Del processo di fermentazione spontanea, metodica molto usata in antichità, ce ne ha parlato anche il nostro amico Andrea per la produzione della birra e di altre bevande fermentate. Andate a leggerlo!
Filtrazione e imbottigliamento
Dopo la fermentazione, la birra viene travasata per eliminare i residui di lievito e può essere filtrata meccanicamente per un processo più pulito. In seguito ad un periodo di “affinatura” viene poi finalmente imbottigliata, pronta ad essere venduta ai consumatori. Anche qui, però, spendiamo alcune parole per definire meglio le differenze tra birre lager e ale.
Il diacteyl rest nelle birre lager
Le birre lager, come già detto, vengono prodotte a basse temperature con tempistiche abbastanza lunghe. Durante la fermentazione, il lievito produce come metabolita di scarto il diacetile, un composto che conferisce alla birra un sapore sgradevole, tendente al rancido. Per questo motivo, al termine della fermentazione si effettua il cosiddetto diacetyl rest, un passaggio in cui la birra viene tenuta per alcune ore a temperature poco più alte (14-18°C) per permettere al lievito di riassorbire il diacetile (Figura 10).
In seguito, un ulteriore trattamento termico (noto come “lagerizzazione”), in cui la birra viene conservata a temperature bassissime, prossime allo zero, per settimane o addirittura mesi, serve a permettere alla birra di auto-filtrarsi, In questa fase avviene infatti la precipitazione totale del lievito e di altre molecole (proteine, tannini e solfuri) rendendo la birra particolarmente limpida.
Le birre in stile ale, invece, una volta avvenuta la fermentazione, possono essere filtrate o meno e vengono imbottigliate. Alcune di esse, possono andare incontro ad una seconda fermentazione in bottiglia, tramite l’aggiunta di ulteriori lieviti (lo stesso ceppo della prima oppure un ceppo diverso) prima dell’imbottigliamento, allo scopo di aggiungere altri aromi.

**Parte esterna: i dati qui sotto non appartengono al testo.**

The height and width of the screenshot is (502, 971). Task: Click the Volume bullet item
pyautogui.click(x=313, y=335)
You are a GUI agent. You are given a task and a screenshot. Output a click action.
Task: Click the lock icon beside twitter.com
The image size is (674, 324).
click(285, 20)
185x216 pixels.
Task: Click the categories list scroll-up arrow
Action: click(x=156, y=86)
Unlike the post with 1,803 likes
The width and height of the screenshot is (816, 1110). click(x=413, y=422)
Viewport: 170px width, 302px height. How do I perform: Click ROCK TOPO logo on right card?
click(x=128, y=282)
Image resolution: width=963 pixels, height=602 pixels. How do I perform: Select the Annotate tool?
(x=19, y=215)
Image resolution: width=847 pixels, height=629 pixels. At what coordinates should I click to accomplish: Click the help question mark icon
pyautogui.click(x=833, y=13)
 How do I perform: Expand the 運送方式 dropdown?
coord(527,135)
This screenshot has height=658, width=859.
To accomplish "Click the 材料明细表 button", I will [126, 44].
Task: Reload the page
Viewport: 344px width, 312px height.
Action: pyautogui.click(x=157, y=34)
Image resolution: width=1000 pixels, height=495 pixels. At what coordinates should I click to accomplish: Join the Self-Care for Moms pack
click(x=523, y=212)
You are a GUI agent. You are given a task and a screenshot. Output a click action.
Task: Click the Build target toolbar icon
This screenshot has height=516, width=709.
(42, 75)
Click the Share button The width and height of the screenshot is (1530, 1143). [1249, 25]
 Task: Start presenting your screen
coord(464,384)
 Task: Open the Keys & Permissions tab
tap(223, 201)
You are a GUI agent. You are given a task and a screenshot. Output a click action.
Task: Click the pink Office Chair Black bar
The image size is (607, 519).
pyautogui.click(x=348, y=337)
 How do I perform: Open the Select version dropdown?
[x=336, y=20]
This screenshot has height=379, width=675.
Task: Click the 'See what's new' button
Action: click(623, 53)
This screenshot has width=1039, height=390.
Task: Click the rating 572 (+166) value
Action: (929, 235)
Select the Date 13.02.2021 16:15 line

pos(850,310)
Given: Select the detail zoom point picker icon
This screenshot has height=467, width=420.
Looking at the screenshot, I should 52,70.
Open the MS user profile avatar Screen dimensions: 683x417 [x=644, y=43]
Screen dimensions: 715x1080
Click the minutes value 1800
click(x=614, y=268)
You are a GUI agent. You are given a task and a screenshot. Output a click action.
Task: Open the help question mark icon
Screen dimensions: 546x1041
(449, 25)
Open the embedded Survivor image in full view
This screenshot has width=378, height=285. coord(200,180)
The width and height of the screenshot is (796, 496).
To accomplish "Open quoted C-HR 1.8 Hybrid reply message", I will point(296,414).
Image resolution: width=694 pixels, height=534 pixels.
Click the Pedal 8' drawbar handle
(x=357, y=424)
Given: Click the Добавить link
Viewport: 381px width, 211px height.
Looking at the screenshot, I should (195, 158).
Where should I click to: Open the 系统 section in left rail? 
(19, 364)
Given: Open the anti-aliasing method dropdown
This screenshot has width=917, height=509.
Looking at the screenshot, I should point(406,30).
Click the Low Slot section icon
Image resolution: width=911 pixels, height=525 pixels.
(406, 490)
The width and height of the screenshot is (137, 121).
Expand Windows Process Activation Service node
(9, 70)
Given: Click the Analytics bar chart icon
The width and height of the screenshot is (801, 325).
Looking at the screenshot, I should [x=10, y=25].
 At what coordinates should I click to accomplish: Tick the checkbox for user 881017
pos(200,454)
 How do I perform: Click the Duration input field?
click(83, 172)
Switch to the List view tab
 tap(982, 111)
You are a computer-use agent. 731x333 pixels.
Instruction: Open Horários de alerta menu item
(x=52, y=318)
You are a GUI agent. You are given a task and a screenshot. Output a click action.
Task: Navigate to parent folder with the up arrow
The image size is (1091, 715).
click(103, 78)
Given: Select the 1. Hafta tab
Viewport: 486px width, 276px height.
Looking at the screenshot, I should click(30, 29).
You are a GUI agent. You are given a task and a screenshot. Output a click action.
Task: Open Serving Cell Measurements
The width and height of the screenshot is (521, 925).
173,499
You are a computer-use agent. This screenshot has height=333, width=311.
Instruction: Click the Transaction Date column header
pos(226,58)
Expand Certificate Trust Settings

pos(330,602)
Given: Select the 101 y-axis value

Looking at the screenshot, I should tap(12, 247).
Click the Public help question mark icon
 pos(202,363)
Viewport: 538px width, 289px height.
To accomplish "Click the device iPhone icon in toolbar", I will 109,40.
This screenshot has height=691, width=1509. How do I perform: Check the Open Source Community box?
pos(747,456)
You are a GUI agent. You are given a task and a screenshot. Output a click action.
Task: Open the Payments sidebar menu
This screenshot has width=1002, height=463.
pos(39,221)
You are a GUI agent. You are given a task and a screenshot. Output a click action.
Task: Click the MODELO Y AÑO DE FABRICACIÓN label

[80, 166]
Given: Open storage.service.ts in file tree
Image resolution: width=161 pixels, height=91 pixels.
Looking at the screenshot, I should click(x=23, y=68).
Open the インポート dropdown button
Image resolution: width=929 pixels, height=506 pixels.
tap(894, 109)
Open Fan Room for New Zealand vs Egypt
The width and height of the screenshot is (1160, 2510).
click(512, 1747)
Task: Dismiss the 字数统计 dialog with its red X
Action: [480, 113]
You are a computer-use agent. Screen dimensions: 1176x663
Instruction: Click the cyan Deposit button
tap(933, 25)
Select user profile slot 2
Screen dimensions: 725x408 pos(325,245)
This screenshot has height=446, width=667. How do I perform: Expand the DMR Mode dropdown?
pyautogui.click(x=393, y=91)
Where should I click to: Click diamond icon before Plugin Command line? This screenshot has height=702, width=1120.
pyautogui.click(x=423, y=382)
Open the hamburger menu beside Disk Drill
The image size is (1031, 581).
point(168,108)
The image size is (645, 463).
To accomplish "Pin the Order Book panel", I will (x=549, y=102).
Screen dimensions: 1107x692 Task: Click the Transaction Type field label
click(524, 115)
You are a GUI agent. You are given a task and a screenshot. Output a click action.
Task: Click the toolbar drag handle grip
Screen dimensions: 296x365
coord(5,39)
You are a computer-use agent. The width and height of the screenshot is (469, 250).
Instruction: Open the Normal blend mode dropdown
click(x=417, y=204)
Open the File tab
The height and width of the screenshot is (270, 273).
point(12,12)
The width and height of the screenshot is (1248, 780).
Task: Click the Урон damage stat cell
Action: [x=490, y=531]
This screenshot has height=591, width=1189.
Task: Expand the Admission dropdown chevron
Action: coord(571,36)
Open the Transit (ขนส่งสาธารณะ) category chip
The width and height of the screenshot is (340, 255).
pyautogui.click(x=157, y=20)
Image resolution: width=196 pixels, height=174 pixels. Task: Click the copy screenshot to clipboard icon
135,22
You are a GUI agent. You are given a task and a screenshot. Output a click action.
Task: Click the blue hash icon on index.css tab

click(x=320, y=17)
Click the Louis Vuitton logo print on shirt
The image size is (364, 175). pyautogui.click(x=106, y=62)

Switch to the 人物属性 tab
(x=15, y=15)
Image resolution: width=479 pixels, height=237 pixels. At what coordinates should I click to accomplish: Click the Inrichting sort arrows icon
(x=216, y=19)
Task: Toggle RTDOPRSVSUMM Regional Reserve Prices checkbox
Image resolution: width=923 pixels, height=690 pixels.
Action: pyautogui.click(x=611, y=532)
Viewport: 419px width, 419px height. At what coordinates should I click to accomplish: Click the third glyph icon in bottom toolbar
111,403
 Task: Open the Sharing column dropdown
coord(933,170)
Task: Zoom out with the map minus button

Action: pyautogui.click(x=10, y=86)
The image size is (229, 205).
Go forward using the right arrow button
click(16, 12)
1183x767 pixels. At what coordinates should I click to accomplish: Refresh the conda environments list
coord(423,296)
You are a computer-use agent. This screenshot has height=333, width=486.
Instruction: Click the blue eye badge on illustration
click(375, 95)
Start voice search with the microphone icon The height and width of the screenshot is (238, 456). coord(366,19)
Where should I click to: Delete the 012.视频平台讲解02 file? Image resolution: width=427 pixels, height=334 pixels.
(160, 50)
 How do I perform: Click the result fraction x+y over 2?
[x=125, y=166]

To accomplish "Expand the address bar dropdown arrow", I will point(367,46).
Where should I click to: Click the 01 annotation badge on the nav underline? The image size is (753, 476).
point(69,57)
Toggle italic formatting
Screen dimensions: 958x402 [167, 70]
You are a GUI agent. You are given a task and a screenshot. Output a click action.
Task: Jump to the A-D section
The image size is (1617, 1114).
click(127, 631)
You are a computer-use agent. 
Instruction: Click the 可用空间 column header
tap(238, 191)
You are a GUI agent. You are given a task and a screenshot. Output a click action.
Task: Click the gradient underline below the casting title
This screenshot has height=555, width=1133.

Degli aromi e di altre curiosità legate al mondo della birra parleremo nei prossimi articoli della rubrica “A tutta birra!”, non perdeteveli!
Cheers!
Bibliografia e sitografia
- Eliodorio KP, et al. (2019) Advances in yeast alcoholic fermentations for the production of bioethanol, beer and wine. Advances in Applied Microbiology 109: 61-119
- Kok YJ, et al. (2018) Brewing with malted barley or raw barley: what makes the difference in the processes? Applied Microbiology & Biotechnology 253-18: 9537-9
Scusate, non mi tornano alcune cose…La correlazione tra specie di lievito (quindi alta/bassa fermentazione) e colore della birra, grado alcolico, temperatura di servizio mi sembra inappropriata e priva di fondamento storico o scientifico.
Le doppelbock, le eisbock, ecc. (ma anche una commercialissima Tennent’s Super) sono a bassa fermentazione e superano i 6,5%. Al contrario molte ale classiche inglesi sono sotto i 5% (ordinary bitter, mild, …), ma anche la stessa Guiness.
Il colore della birra è dovuto principalmente ai malti e perciò, storicamente, il colore dei vari stili di birra era determinato da tecnologie di maltazione utilizzate e caratteristiche dell’acqua disponibile.
La temperatura di servizio si determina in base a quali caratteristiche della birra voglio far emergere (amaro, dolce, frizzantezza, alcolicità) e non in base al tipo di fermentazione.